I don't think the two methods are normally used together but rather are used to get completely different kinds of information. As Bruce mentioned, there is no relationship between the results of one in relation to the other.
I can't use linear combination fitting in the first place, because I don't exactly know what sulphur forms in my sample, and I may miss an important species if I chose the wrong standards. However, I still want to try linear combination after peak fitting, because I think the linear combination fitting may be more accurate than peak fitting. It uses the whole spectrum of the standard, while the peak fitting neglectes the effect of small features on the fitting. Does it make sense?
I am not sure what you mean by 'more accurate'. I suppose it depends on how you define accuracy. I hope this this doesn't sound banal but the basic principle of both peak fitting and linear combination fitting is the same. You are trying to use some basis set of functions to model a spectrum. A point that I think Bruce was making is that the important part is in how you interpret the functions. Obviously, a collection of mathematical functions has no physical meaning in terms of species. On the hand, if you just randomly combine some spectra from a standard list that give you a nice fit it does not have any more physical meaning that the Gaussian functions.

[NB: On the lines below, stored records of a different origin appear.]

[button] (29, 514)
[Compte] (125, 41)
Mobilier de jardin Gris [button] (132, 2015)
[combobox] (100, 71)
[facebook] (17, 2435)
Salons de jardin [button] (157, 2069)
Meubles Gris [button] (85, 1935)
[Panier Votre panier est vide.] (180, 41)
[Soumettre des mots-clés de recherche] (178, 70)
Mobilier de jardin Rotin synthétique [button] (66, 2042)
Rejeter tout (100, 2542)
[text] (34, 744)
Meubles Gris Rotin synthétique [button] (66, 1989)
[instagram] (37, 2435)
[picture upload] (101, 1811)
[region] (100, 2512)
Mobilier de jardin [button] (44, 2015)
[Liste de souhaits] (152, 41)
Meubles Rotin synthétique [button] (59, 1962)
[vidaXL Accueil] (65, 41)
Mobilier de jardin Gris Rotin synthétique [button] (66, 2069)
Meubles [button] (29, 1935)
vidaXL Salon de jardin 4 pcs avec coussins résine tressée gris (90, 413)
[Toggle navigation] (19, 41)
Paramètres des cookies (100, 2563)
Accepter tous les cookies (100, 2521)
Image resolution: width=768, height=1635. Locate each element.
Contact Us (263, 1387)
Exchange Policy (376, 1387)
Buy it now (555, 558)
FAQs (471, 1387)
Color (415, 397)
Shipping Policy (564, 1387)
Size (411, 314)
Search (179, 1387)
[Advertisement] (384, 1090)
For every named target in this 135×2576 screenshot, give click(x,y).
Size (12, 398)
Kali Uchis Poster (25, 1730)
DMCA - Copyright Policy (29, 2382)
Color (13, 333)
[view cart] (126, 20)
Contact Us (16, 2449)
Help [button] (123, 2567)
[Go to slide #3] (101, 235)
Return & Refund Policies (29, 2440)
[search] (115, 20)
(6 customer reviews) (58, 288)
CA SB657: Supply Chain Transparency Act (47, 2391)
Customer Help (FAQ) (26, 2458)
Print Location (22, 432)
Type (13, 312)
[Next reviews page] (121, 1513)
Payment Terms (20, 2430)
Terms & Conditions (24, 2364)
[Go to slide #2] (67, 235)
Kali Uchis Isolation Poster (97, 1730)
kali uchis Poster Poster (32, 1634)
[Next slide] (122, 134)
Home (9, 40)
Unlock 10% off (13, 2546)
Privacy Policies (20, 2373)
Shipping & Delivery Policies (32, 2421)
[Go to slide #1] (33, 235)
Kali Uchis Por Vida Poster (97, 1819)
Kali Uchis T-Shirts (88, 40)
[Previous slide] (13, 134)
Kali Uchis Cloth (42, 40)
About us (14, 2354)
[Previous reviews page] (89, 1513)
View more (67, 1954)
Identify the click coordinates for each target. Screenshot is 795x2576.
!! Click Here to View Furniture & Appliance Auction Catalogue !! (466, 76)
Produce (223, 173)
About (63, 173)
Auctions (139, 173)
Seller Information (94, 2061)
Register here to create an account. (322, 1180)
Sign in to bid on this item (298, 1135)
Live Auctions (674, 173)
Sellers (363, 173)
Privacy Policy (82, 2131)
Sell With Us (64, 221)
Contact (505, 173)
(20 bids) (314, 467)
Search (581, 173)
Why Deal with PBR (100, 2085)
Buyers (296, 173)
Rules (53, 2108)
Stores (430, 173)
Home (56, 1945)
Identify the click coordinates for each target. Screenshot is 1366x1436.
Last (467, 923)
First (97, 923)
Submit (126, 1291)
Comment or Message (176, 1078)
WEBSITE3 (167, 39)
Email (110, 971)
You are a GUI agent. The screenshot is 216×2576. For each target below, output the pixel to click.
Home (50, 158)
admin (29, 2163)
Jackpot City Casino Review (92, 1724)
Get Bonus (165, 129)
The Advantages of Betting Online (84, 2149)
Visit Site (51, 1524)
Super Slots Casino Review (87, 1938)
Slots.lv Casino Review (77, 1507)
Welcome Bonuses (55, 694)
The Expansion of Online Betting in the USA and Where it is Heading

My samples are fluid coke and their activation products. They have reduced and oxidized sulphur species, more likely in organic forms. I have 26 standards covering the sulphur oxidation states from elemental sulphur to sulphate. Most of them are organic sulphur.
Any more suggestions? Thank you!
Best regards,
Jenny
I hesitant to mention but I suppose you could take a brute-force approach and fit many combinations of your standards. The result though is that you will likely find multiple combinations that all add up to fit your spectrum with equal statistical goodness of fit. You then have to decide which (if any) might be the right one. You need chemical information to either know what is in your sample or at least what is most likely. You could then perhaps narrow down the search space to find something that is consistent with the data. For example if you happen to have a species with a particularly unique signature. However, there are a large number of organic sulphur species so this seems unlikely. Rather than trying to fit specific species you might try to see if you can classify groups of related sulphur compounds. Can you match peaks in your spectra with major features of a class of sulphur species? In other words, using vibrational spectroscopy terms, look for 'functional groups' first. Once you have separated groups of candidates then use chemical or other information to narrow the list. You might not be able to identify exact species but that may not be necessary. I have no idea what you what to know but do you need to know the exact composition? Or only the types of products? Or how reduced/oxidized the sample is? Inorganic/organic sulphur? You may be able to answer these sorts of questions without knowing the exact composition. I hope this helps. Cheers, Adam
Jenny,
Here are some links to the work of A. Vairavamurthy who did extensive
research on sulfur speciation, that may help:
HYPERLINK
"http://www.irnase.csic.es/users/delrio/repository/2002-OLIVELLA-JAAP-63-59.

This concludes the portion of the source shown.